Diese Geschichte, aus der ich-Perspektive erzählt, ist eine Abrechnung mit der Vergangenheit, eine Besinnung auf die familären Wurzeln, aber auch auf sich selbst.

Din Geschichte wurde sprachgewaltig erzählt.
 
"Die Formel lautete vielmehr: Wenn ich etwas wollte, verließ ich die Spähre der Demut und maßte mir an, was mir nicht zustand. Und wenn ich etwas wollte, was den Wünschen eines anderen widersprach, verursachte ich ein Problem. Dann war ich kein guter Mensch mehr und hasste mich deswegen". /Zitat, S. 69

Diese Einstellung, diese Unterdrückung von Wünschen, dieses sich nicht äußern können, staut Aggressionen bei ihm auf, führt ihn zum Therapeuten, lässt ihn bindungslos altern. Nun mit 50 macht er sich Gedanken über sich und seine Wurzeln.

Auch wenn man gerade in der Mitte des Buches ab und an ins Zweifeln gerät, weil man nicht weiß, wohin uns der Autor mit dieser Geschichte führen möchte, klärt es sich, wenn man am Ende angekommen ist, der Autor rundet das Bild ab und schließt den Kreis der Erzählung.

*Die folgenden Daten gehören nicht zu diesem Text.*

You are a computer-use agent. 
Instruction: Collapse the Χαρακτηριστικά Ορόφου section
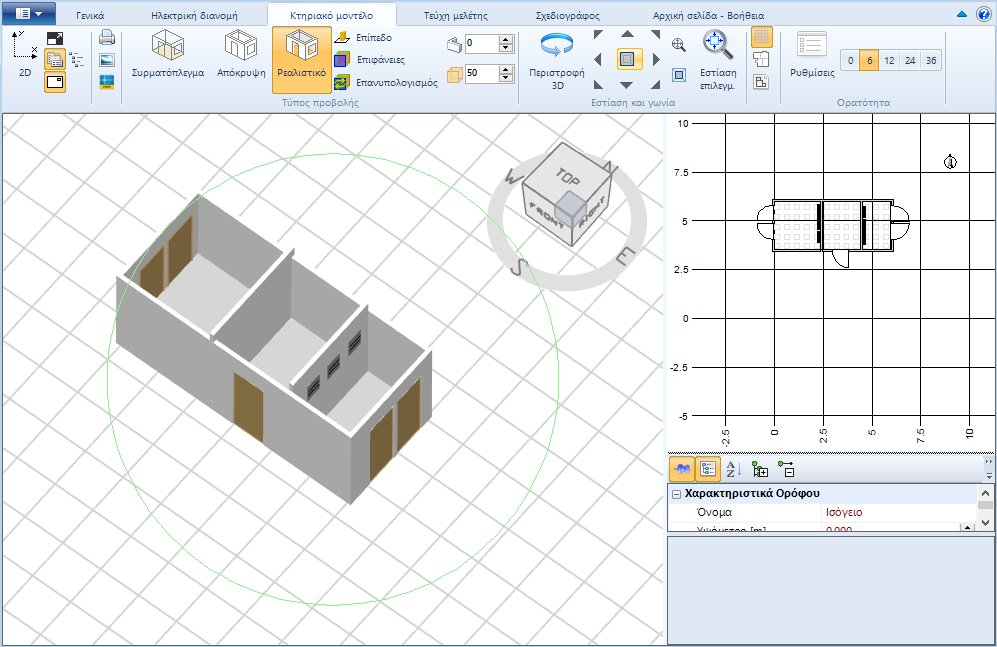click(x=676, y=492)
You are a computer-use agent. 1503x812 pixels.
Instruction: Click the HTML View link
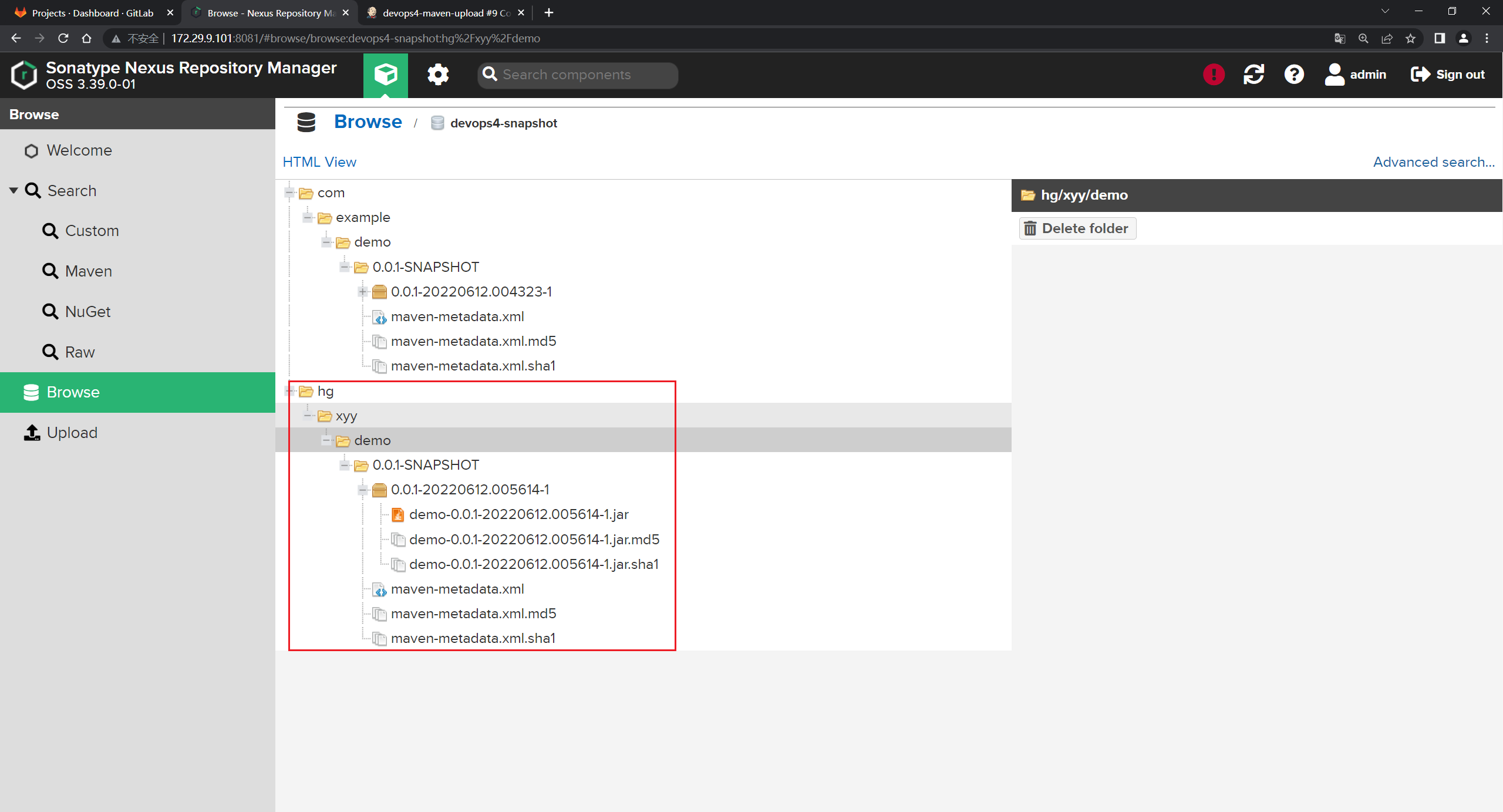click(x=320, y=162)
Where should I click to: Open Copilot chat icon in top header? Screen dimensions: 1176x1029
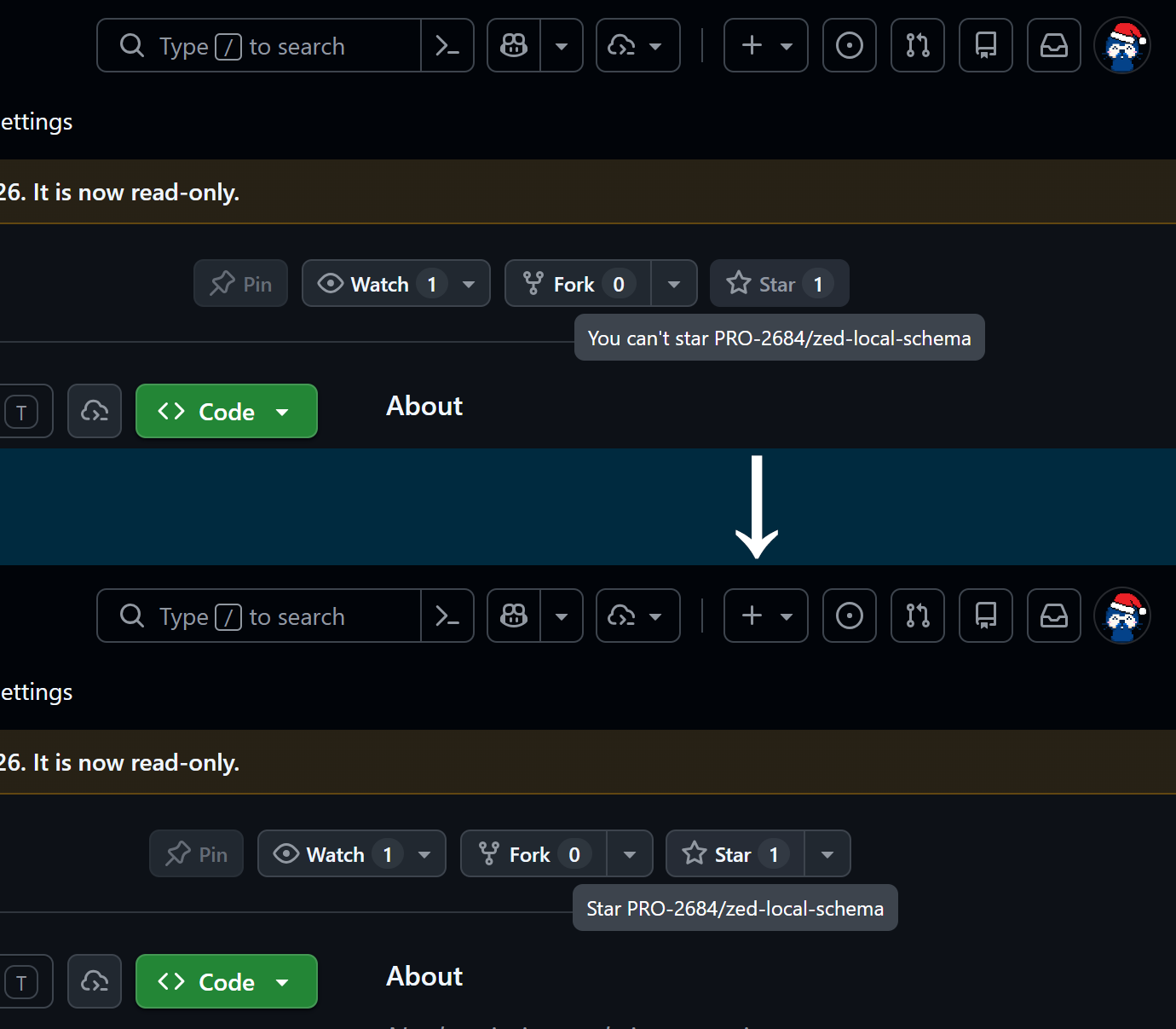coord(514,45)
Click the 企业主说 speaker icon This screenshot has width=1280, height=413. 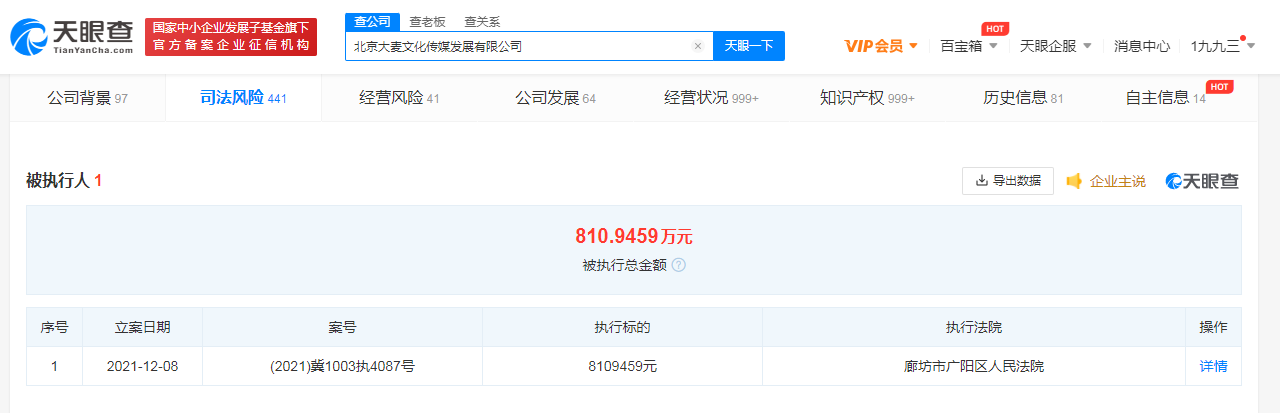click(1075, 181)
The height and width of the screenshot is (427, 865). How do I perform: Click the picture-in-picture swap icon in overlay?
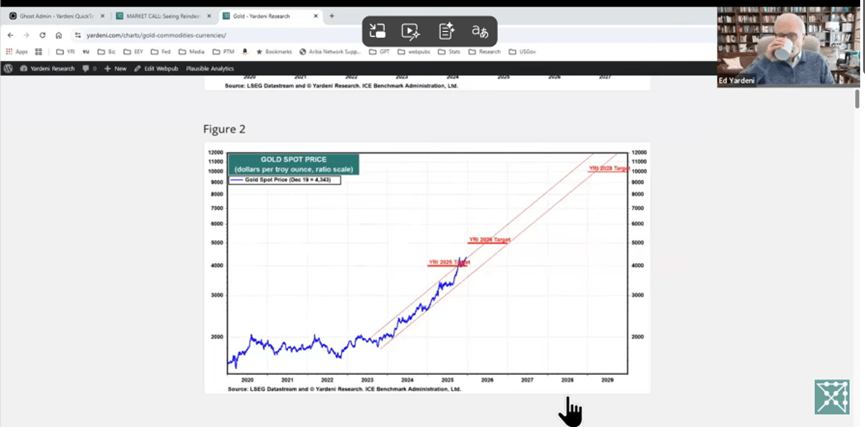tap(378, 32)
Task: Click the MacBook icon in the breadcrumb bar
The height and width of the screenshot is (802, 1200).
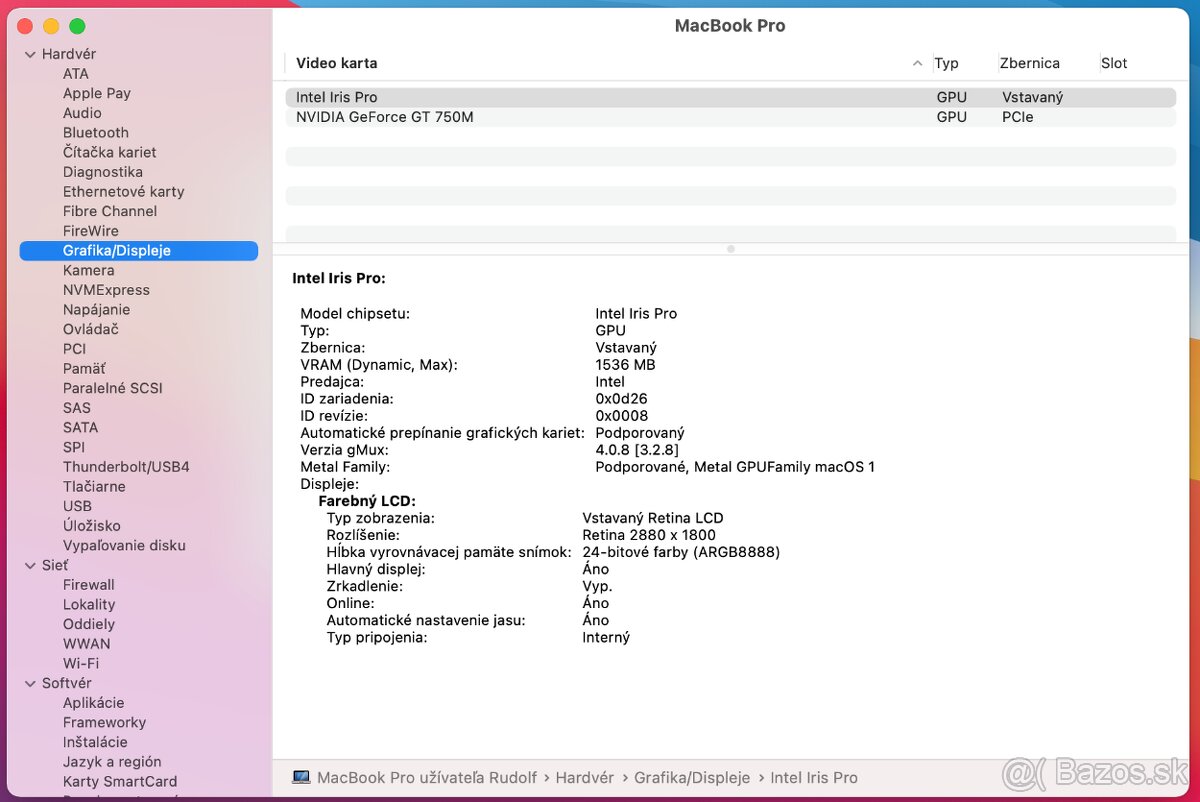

Es ist eine ruhig erzählte Geschichte, die trotz kleiner Längen überzeugend erzählt wurde .
Viele Fragen werden angesprochen, die man sich in der MItte des Lebens wohl alle so selber stellen kann. Ein Blick auf die Vergangenheit, war sie wirklich so glorreich? Hatten unsere Vorfahren ein besseres Leben ? Was ist heute wichtig ?Auf diese Spuren begibt sich der Protagonist, kramt seine Erinnerungen hervor und versucht mehr heraus zu finden. Doch auch die Fragen der Zukunft werden gestellt. Was bleibt von einem selbst ? Gerade dann, wenn man wie der Protagonist keine Kinder in die Welt gesetzt hat ? Wofür lebt man ? Für die teure Uhr am Handgelenk ? Für das finanzielle Polster, angelegt in Aktienpaketen ?
Was bedeutet Heimat ? Was bedeutet der Einzelne ? 
Es sind die Fragen nach den Spuren der Vergangenheit und den eigenen Spuren.

Man muss das Buch erst zu Ende lesen um feststellen und beurteilen zu können, auf welche (manchmal steinige) Wege uns der Autor mitgenommen hat. Es ist ihm jedenfalls gelungen diese Geschichte authentisch, präzisse und sprachlich gekonnt zu erzählen.